Nonetheless, as a result of what was widely perceived as a discovery of possible life on Venus, overnight the planet transformed from being considered too hot for life and hence overlooked to an exciting Earthwide cultural phenomenon as the object of everyone's conversation and telescope. Queries filled the inboxes of astronomers, who then may have pointed their instruments at Venus. Popular culture reports abounded in arguing, usually implicitly, that Venus became a qualitatively different world due to its alleged scientific potential for life. As Mark Zastrow wrote for Astronomy Magazine, “Move over Mars and make room for Venus” (Zastrow 2020).
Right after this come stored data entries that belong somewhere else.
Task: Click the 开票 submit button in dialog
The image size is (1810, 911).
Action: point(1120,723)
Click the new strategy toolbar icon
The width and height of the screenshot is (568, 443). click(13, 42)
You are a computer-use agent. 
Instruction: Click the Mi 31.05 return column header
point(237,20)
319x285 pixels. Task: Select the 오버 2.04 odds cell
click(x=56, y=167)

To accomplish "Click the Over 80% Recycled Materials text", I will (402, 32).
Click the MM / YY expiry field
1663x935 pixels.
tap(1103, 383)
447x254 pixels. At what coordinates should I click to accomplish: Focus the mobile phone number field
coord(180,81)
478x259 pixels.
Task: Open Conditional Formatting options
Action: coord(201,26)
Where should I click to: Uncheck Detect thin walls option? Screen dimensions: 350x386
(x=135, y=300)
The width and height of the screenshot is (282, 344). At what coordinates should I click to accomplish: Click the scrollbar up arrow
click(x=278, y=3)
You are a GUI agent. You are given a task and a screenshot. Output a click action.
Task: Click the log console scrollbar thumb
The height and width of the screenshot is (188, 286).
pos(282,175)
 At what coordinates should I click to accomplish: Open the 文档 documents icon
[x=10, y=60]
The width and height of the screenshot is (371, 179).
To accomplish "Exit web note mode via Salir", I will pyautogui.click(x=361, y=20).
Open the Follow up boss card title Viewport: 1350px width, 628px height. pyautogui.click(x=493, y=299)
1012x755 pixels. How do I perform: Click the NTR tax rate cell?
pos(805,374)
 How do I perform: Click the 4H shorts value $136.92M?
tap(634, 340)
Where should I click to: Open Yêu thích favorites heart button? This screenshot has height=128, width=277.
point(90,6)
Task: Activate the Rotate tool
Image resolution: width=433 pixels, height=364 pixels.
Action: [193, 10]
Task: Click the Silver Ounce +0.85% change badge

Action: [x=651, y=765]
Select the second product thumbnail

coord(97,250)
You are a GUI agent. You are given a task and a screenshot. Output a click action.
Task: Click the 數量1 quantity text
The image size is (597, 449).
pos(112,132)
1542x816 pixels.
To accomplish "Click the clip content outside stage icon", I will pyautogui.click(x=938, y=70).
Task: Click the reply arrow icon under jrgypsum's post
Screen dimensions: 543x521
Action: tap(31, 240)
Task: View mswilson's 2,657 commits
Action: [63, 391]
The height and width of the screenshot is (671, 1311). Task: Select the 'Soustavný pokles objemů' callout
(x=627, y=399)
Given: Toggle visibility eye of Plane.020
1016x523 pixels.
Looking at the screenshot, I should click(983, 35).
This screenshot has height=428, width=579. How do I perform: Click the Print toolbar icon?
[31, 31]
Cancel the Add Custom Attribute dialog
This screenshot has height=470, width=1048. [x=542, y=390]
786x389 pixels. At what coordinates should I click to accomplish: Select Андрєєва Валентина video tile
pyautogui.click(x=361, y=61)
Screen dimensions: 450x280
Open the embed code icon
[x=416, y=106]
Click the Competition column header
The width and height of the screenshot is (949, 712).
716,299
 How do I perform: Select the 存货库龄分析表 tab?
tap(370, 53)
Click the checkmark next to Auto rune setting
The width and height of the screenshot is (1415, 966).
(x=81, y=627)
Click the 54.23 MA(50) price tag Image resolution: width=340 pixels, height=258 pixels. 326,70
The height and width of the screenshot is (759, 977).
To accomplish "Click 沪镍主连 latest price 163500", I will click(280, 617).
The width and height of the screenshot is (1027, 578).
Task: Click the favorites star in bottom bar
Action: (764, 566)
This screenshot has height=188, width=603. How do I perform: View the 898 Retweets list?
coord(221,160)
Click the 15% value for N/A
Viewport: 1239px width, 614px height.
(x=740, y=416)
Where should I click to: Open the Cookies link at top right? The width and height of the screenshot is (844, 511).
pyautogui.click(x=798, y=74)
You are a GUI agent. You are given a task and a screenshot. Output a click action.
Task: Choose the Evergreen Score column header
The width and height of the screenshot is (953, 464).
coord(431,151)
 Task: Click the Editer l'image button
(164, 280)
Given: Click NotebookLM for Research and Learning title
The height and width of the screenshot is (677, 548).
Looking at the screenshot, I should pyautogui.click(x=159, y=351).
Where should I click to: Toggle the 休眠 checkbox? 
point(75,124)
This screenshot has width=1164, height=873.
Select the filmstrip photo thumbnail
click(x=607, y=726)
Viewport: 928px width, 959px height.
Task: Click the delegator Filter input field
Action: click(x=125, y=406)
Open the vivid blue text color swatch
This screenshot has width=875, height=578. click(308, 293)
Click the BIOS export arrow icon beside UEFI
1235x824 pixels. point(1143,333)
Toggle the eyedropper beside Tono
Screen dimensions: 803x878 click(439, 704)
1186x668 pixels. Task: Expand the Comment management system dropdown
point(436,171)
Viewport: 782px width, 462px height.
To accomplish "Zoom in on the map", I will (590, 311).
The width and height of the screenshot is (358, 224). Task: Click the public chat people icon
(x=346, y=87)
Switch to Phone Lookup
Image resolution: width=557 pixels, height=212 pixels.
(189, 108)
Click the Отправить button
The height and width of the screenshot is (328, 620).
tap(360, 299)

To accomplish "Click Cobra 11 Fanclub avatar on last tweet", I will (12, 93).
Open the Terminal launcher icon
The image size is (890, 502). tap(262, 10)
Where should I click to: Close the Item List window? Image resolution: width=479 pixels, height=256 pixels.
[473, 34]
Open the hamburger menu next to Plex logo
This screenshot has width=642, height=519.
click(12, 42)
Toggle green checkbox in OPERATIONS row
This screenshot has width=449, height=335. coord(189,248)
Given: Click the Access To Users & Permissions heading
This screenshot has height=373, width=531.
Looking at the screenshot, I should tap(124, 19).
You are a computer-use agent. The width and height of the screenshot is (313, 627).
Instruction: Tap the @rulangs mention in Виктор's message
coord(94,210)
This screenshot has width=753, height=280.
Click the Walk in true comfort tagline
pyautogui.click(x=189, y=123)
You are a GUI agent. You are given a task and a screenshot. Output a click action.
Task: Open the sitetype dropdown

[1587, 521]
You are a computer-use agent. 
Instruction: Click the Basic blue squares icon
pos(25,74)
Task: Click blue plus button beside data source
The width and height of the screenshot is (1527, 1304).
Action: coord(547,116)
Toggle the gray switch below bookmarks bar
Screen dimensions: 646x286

In this way, a smudge of reputed phosphine instantly made Venus a cultural darling capable of crossing ordinary political, religious, geographic, and academic boundaries. The sensational nature of this imaginary planetary shape‐shifting was captured in the somewhat misleading news headline, “Scientists believe there may be alien microbes floating in Venus’ atmosphere” (Karlis 2020). Hence, because of its perceived potential for life, the otherwise putative lifeless hothouse of Venus became cool, colloquially speaking, in Oxford English Dictionary terms of being “admirable” while also being “fashionable” and “up to date” (Oxford English Dictionary 2021). The speed and completeness of this metaphorical terraforming of Venus from 450° C (Coustenis and Encrenaz 2013, 88) to cool was breathtaking to behold.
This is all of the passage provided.